Although mature spermatozoa seem to be transcriptionally inert, however, thousands of mRNA transcripts have been reported to be present inside the mature sperm, being trapped during the course of spermatogenesis. These remnants RNAs may perhaps serve as a potential “markers” of spermatogenesis by virtue of their involvement, directly or indirectly, in the process of fertilization, early embryonic cleavage, and fertility. Gene expression profiling of mammalian sperm is a novel non-invasive tool to evaluate male fertility. RNA isolation from sperm is little tricky in contrast to RNA isolation from testis, and required stringent RNA quality control. The present study demonstrates a comprehensive RNA isolation protocol from crossbred Frieswal (HF X Sahiwal) bull semen, with stringent quality/purity checking, critically required for studying differential abundance of sperm transcripts. Initially, semen samples were subjected to discontinuous (45:90) Percoll gradient centrifugation, explicitly eliminating damaged spermatozoa and contaminating somatic cells. Total RNA was extracted from sperm pellets using heated Tri reagent and an on-column DNase treatment was carried out. The cDNA was synthesized using RT-PCR. The cDNA samples were then amplified by PCR using specific intron spanning primers to rule out contamination, if any, within isolated sperm RNA by g-DNA (PRM1 and DAZL), testicular germ cells like spermatocytes (KIT), epithelial cells (E-cadherin- CDH1) and leucocyte (CD4 and CD45).
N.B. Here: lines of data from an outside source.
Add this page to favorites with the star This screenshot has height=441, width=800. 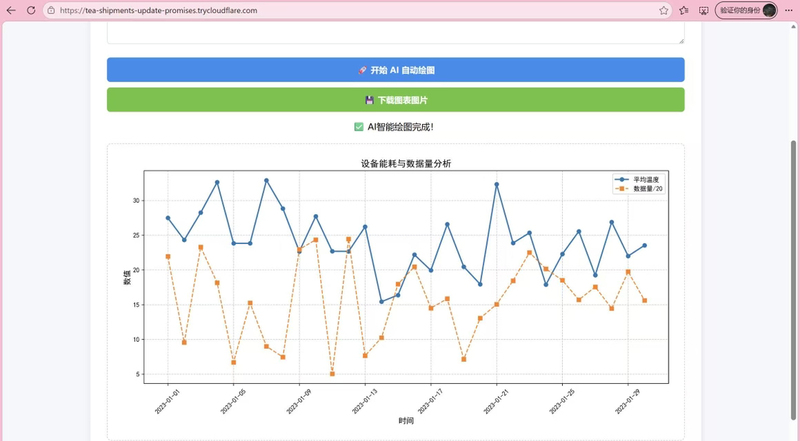pos(663,10)
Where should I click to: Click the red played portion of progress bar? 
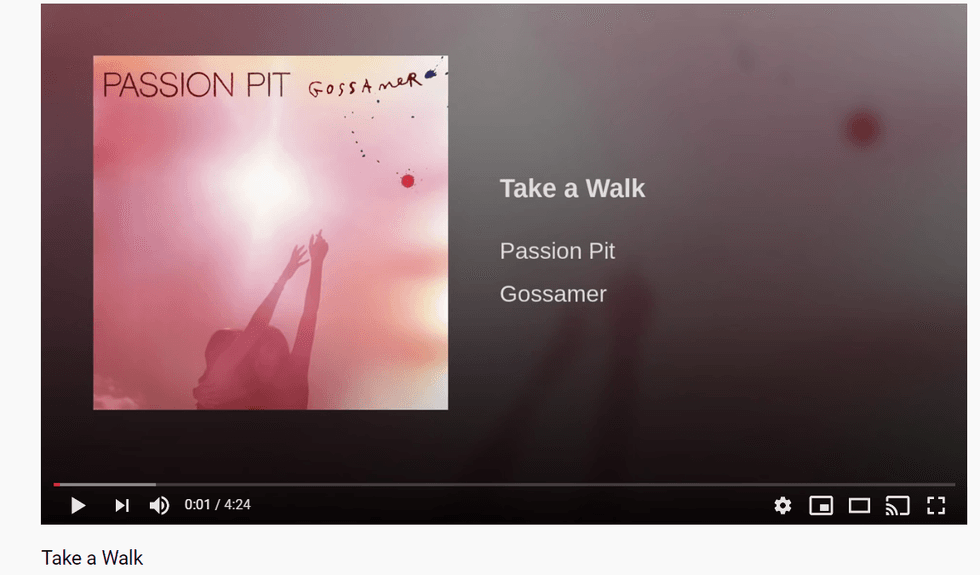click(x=56, y=484)
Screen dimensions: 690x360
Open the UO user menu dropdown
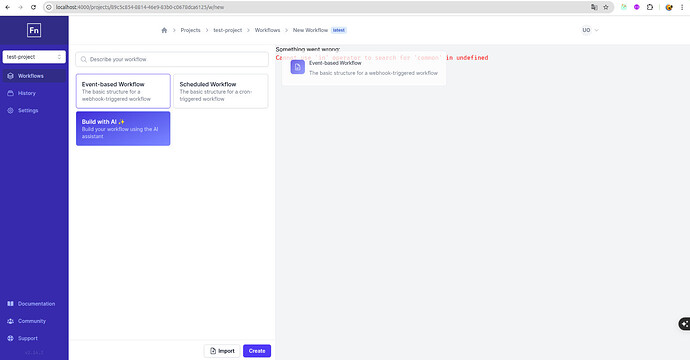coord(590,30)
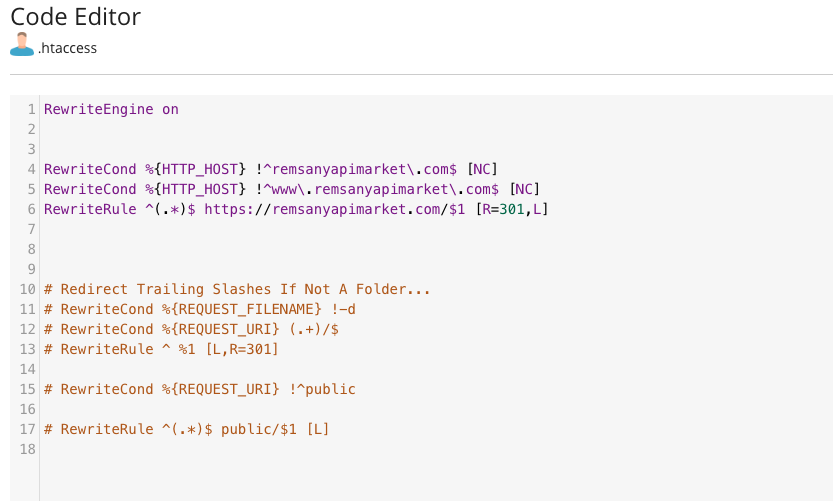Click the www remsanyapimarket RewriteCond line
Image resolution: width=833 pixels, height=501 pixels.
[x=292, y=190]
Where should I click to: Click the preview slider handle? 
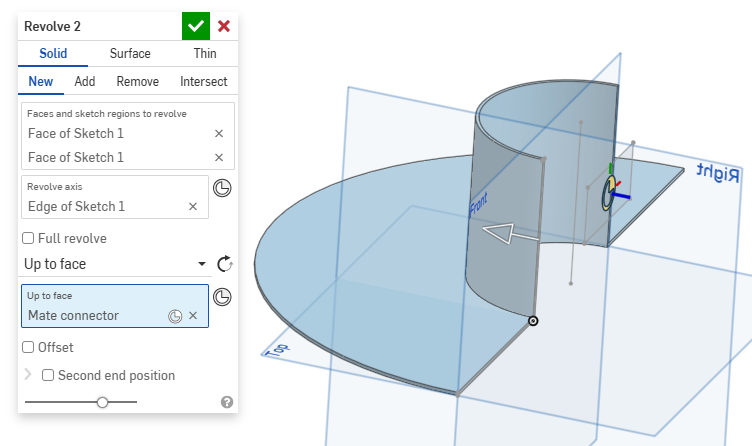point(102,402)
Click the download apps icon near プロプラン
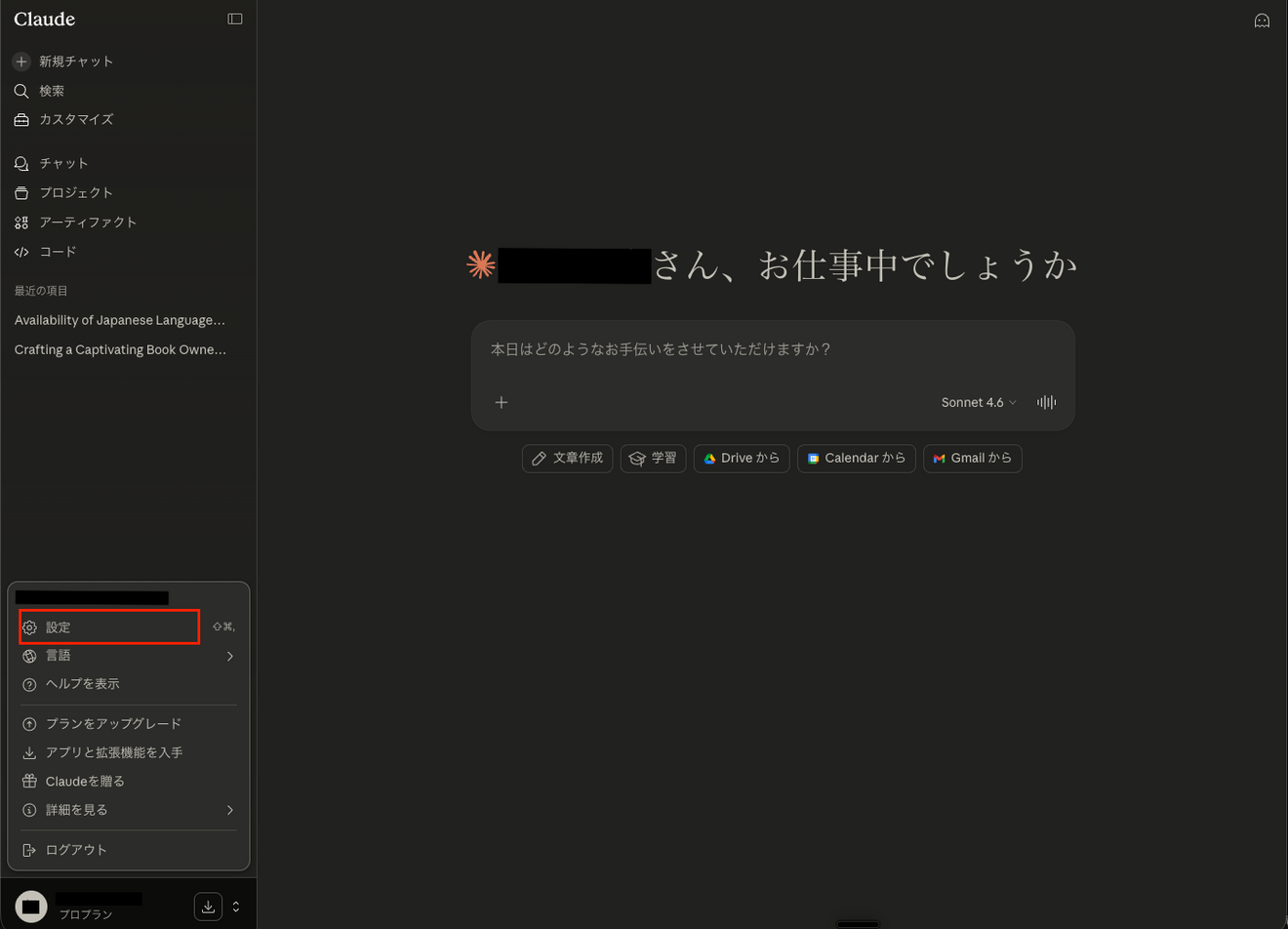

Further, the presence of transcripts like DazL, PRM1, PRM2, PRM3, TNP1, and TNP2 were also demonstrated in the ejaculated spermatozoa by PCR amplification. This method together with rigorous quality assurance mentioned here are minimum requirement for bias free analysis of differential abundance of sperm transcripts as well as high throughput transcriptomics research.